Multiple federal and state agencies collect data on the health of coal miners, however, a comprehensive assessment of the totality of these datasets has not been performed. The objectives of this research project were to evaluate, analyze, and integrate data from federal and state agencies to study determinants of miners’ risk for respiratory and cardiovascular diseases.

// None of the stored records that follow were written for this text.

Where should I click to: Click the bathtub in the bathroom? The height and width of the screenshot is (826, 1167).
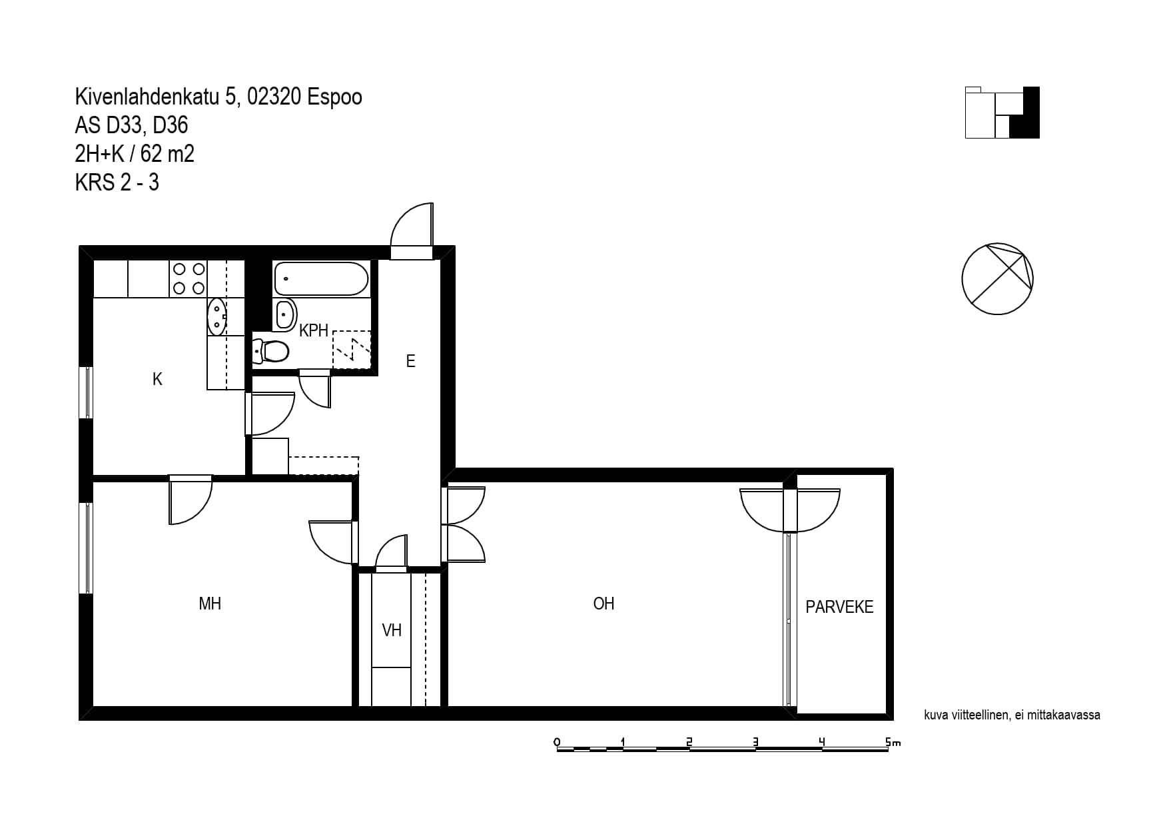[x=320, y=278]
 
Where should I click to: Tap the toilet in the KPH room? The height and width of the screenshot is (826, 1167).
[x=270, y=350]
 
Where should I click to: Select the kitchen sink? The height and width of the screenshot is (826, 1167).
[x=217, y=316]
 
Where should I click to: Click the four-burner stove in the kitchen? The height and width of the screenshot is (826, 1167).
[x=189, y=278]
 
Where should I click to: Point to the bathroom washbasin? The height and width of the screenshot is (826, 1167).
[x=285, y=314]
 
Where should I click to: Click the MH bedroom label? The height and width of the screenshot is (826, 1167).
[x=210, y=604]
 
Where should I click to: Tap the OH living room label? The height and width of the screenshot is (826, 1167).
[x=603, y=604]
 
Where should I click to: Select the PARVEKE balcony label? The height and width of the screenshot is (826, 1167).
[x=839, y=607]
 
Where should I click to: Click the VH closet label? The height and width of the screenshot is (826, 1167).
[x=392, y=629]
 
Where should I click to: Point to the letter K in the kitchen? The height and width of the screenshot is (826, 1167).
[x=157, y=379]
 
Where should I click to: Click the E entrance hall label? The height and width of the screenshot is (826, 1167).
[x=410, y=361]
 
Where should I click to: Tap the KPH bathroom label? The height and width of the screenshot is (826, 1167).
[x=314, y=330]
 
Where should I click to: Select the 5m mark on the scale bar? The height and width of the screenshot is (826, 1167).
[x=893, y=742]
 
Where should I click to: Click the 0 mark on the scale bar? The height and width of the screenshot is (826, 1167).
[x=557, y=742]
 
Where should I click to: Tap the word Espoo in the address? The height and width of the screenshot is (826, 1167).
[x=334, y=97]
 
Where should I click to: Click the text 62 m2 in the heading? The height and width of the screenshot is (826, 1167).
[x=167, y=154]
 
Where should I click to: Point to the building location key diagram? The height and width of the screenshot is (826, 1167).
[x=1002, y=113]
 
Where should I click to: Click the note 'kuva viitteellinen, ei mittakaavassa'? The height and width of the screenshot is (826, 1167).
[x=1012, y=715]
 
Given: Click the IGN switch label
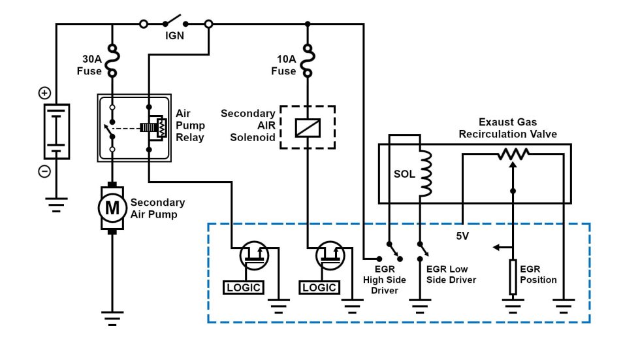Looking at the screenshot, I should coord(175,37).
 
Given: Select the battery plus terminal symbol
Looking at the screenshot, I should coord(44,93).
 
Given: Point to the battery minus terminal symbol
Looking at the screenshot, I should coord(44,171).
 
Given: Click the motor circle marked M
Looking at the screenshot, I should coord(112,208).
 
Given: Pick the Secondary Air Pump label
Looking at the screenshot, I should coord(157,208).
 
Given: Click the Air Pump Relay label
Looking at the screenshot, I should coord(190,125).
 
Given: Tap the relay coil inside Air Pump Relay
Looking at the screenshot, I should coord(156,127).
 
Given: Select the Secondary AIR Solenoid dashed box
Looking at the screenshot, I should coord(307,127).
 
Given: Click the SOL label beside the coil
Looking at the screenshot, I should coord(404,175).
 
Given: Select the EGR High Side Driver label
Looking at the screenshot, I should coord(385,280).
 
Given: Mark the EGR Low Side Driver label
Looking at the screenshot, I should coord(451,274).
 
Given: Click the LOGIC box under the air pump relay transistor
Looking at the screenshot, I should coord(243,287).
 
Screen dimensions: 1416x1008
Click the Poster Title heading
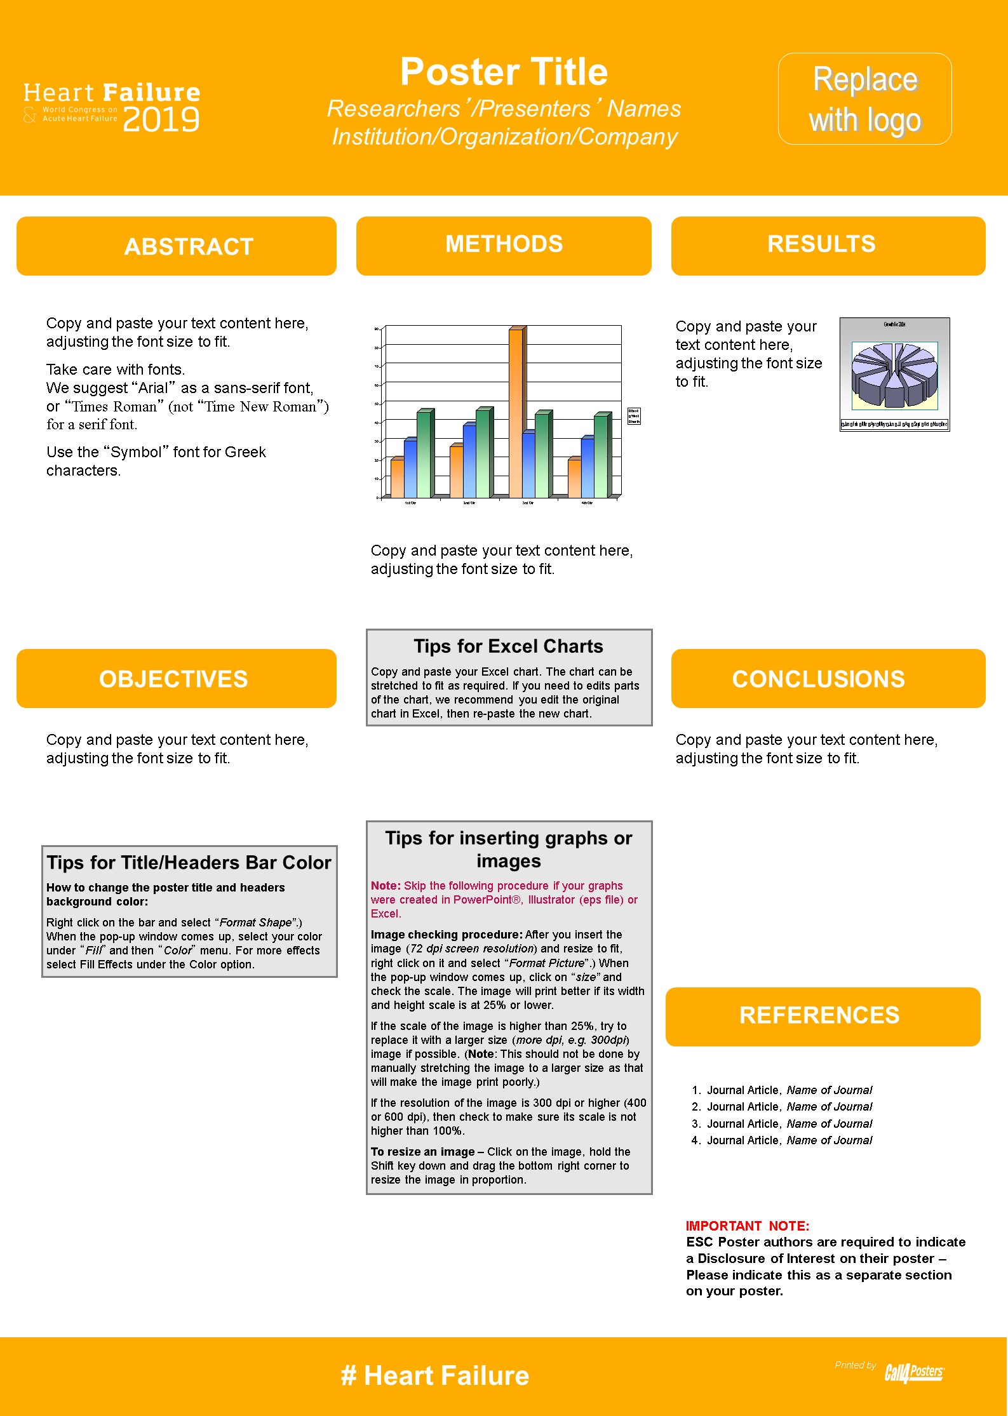click(504, 72)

We evaluated the following datasets:

  • US Department of Labor, Office of Workers’ Compensation, Division of Coal Mine Workers’ Compensation, Federal Black Lung Program (FBLP)
  • National Institute of Occupational Safety and Health (NIOSH) Coal Workers’ Health Surveillance Program (CWHSP)
  • Mine Safety and Health Administration (MSHA)
  • national population-based surveys
  • and state workers’ compensation data

Main findings:

  • We found that average lung function measurements in miners filing for FBLP benefits have improved since the passage of dust control regulations, but during the same period, the prevalence of severe pneumoconiosis including progressive massive fibrosis (PMF) appears to have worsened. The highest prevalence of advanced coal workers’ pneumoconiosis (CWP) and PMF was seen among younger former miners and those who had worked only after implementation of dust regulations in 1970.
  • Analysis of national surveillance data from the CWHSP showed a relationship between the category of simple pneumoconiosis on chest radiographs and declines in lung function, indicating that simple pneumoconiosis is not a benign condition.
  • Investigation of state-based data from Illinois showed a higher rate of workers’ compensation claims for cardiopulmonary disease in miners compared to non-miners. The number of cardiopulmonary claims were fewer in large mine operations, and those in which there was a safety committee present.
  • Data from national and state-based surveys showed high rates of smoking and other forms of tobacco use in extraction workers compared to other workers, an important consideration in these workers exposed to occupational respirable dust.